— Job —
Could you return, unchanged, the stretch of the listing that opens with the line containing "at (208, 131)." and closes with the line containing "I want to click on double-chevron-right-icon, so", including both of those lines?

── Exercise material

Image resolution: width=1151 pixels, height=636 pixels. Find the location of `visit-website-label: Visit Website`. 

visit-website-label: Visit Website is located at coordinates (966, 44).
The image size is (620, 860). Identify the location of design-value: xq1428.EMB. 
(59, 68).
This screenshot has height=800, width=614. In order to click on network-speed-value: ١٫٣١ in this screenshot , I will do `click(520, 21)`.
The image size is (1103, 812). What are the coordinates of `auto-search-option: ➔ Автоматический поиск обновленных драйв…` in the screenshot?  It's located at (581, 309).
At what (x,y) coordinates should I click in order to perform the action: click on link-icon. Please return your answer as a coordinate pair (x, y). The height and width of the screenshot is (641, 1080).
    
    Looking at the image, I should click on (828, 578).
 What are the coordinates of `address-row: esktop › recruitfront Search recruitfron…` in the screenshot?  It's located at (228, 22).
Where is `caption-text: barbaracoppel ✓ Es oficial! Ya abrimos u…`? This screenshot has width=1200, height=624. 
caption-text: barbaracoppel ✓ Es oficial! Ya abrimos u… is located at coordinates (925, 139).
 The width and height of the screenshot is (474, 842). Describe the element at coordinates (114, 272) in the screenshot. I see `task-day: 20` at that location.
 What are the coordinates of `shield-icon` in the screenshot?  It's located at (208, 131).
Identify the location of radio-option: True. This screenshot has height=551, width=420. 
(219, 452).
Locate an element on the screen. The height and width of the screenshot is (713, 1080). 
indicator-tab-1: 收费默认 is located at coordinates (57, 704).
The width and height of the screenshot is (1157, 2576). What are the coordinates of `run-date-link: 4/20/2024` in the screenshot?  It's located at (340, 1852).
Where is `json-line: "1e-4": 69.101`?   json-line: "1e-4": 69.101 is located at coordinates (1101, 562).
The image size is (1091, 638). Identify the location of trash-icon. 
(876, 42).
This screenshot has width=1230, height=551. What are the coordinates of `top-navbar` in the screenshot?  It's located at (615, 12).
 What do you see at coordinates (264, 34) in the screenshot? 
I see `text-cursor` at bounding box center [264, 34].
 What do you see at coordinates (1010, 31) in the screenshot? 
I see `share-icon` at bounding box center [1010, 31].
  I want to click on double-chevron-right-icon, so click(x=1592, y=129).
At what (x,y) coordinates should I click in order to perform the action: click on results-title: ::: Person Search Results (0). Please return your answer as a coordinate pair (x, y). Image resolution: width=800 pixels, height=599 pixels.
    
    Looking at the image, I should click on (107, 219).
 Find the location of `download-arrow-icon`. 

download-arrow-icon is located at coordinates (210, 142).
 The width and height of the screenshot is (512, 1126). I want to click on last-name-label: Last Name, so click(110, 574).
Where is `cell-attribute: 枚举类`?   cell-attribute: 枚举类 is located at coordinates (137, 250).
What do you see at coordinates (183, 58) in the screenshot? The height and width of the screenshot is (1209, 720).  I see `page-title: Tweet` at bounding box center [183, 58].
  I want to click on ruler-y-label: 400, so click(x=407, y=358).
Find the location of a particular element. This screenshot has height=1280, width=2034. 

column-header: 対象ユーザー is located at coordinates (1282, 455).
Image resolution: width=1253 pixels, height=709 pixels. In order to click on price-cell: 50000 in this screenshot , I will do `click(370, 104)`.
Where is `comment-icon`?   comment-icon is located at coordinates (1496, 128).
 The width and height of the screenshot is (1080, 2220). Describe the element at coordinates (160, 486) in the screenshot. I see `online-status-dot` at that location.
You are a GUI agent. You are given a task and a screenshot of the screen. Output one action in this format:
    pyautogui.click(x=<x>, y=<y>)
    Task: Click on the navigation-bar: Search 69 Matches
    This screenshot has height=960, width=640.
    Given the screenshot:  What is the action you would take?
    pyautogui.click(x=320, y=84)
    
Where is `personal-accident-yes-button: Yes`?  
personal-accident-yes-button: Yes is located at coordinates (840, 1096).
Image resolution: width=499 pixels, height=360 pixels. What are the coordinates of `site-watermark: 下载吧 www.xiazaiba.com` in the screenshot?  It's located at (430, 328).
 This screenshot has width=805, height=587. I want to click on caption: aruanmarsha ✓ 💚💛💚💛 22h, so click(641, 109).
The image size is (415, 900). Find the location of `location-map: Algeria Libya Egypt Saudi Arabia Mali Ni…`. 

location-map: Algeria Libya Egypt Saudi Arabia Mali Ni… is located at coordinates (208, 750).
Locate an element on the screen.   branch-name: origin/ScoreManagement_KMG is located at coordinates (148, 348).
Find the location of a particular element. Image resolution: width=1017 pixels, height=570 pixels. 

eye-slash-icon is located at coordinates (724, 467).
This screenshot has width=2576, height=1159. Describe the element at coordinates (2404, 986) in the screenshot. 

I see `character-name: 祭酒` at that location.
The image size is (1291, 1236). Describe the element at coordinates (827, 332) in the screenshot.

────

— Result below —
 What are the coordinates of `shield-icon` in the screenshot?  It's located at (208, 131).
Identify the location of radio-option: True. This screenshot has height=551, width=420. 
(219, 452).
Locate an element on the screen. The height and width of the screenshot is (713, 1080). 
indicator-tab-1: 收费默认 is located at coordinates (57, 704).
The width and height of the screenshot is (1157, 2576). What are the coordinates of `run-date-link: 4/20/2024` in the screenshot?  It's located at (340, 1852).
Where is `json-line: "1e-4": 69.101`?   json-line: "1e-4": 69.101 is located at coordinates (1101, 562).
The image size is (1091, 638). Identify the location of trash-icon. 
(876, 42).
This screenshot has width=1230, height=551. What are the coordinates of `top-navbar` in the screenshot?  It's located at (615, 12).
 What do you see at coordinates (264, 34) in the screenshot? 
I see `text-cursor` at bounding box center [264, 34].
 What do you see at coordinates (1010, 31) in the screenshot? 
I see `share-icon` at bounding box center [1010, 31].
  I want to click on double-chevron-right-icon, so click(x=1592, y=129).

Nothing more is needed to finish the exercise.